*** DATA IN THIS EXERCISE ***

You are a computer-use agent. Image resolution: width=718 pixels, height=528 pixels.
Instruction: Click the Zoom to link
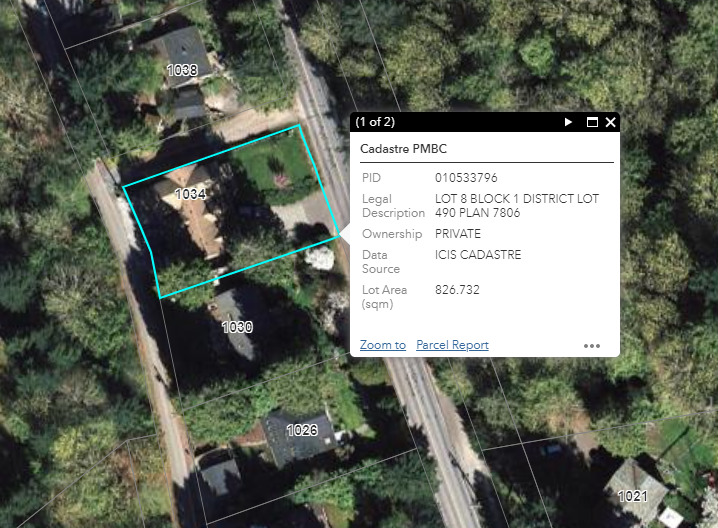click(x=383, y=344)
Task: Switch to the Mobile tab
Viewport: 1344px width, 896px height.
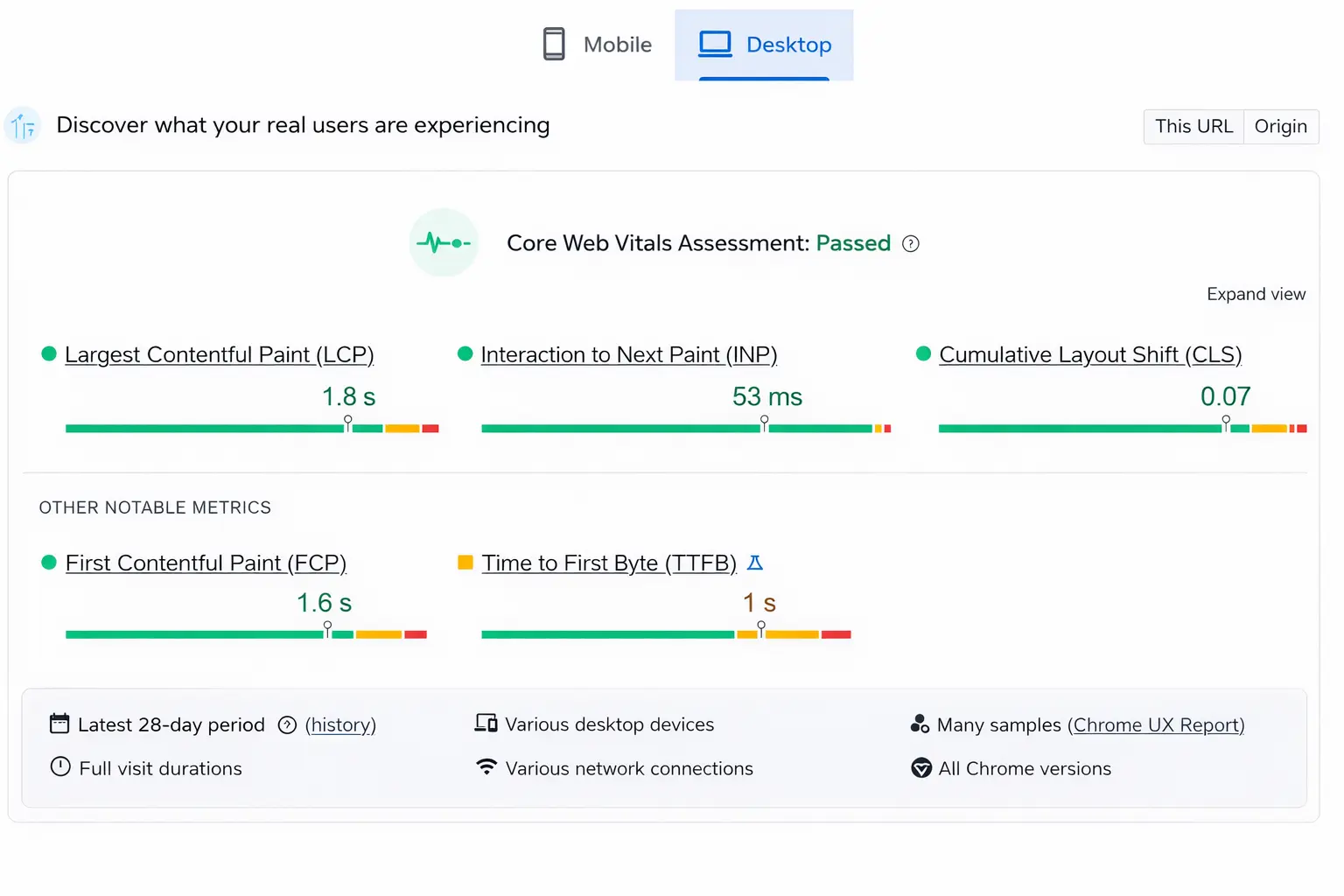Action: (x=598, y=45)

*** End of DATA IN THIS EXERCISE ***

Exactly the lines from the one containing "Instruction: Click the Zoom to link" through the end of the data above: repeat those, both ends included, and nothing else. Skip the pictures.

Instruction: Click the Zoom to link
click(x=383, y=344)
Task: Switch to the Mobile tab
Viewport: 1344px width, 896px height.
Action: (x=598, y=45)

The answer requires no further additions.